- [BRIEF] Update the lines from the one containing "The height and" through the one containing "Action: (x=142, y=712)" by replacing "Rated Capacity" with "Rated Power" and changing nothing else. Return only those lines, without the pictures.

begin THE DATA

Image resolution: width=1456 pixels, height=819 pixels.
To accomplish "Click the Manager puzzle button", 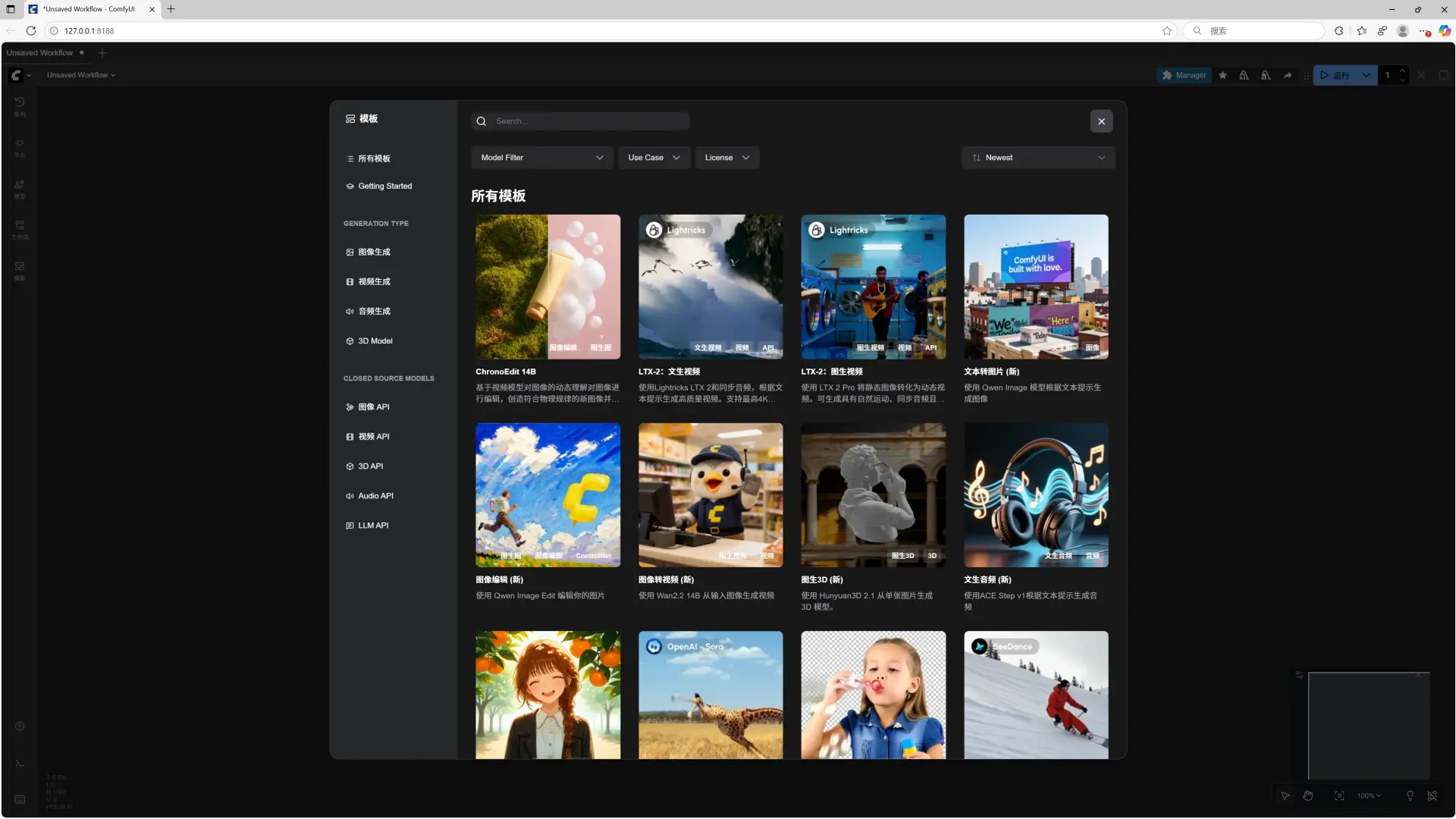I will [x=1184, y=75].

end THE DATA
begin THE DATA

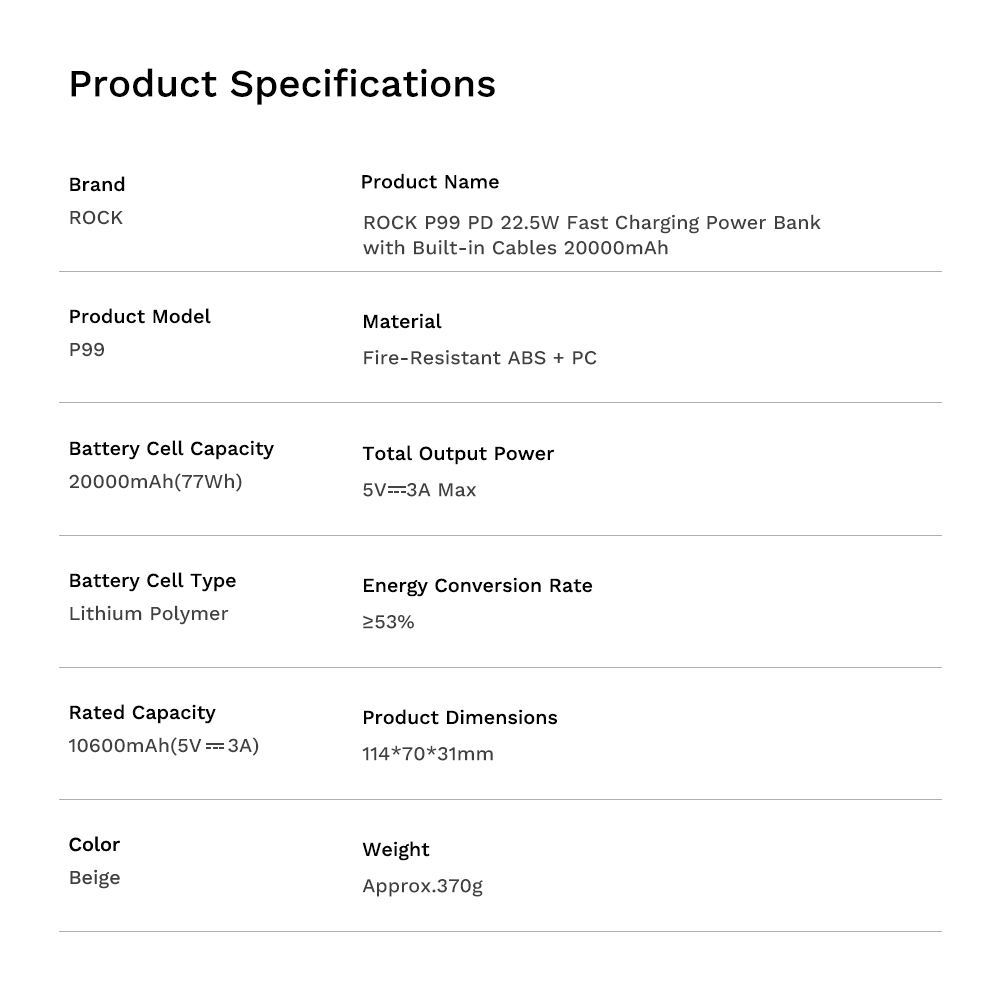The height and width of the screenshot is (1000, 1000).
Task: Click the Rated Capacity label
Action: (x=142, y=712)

end THE DATA

- [RESPONSE FOR THIS EXERCISE]
The height and width of the screenshot is (1000, 1000).
Task: Click the Rated Power label
Action: (x=142, y=712)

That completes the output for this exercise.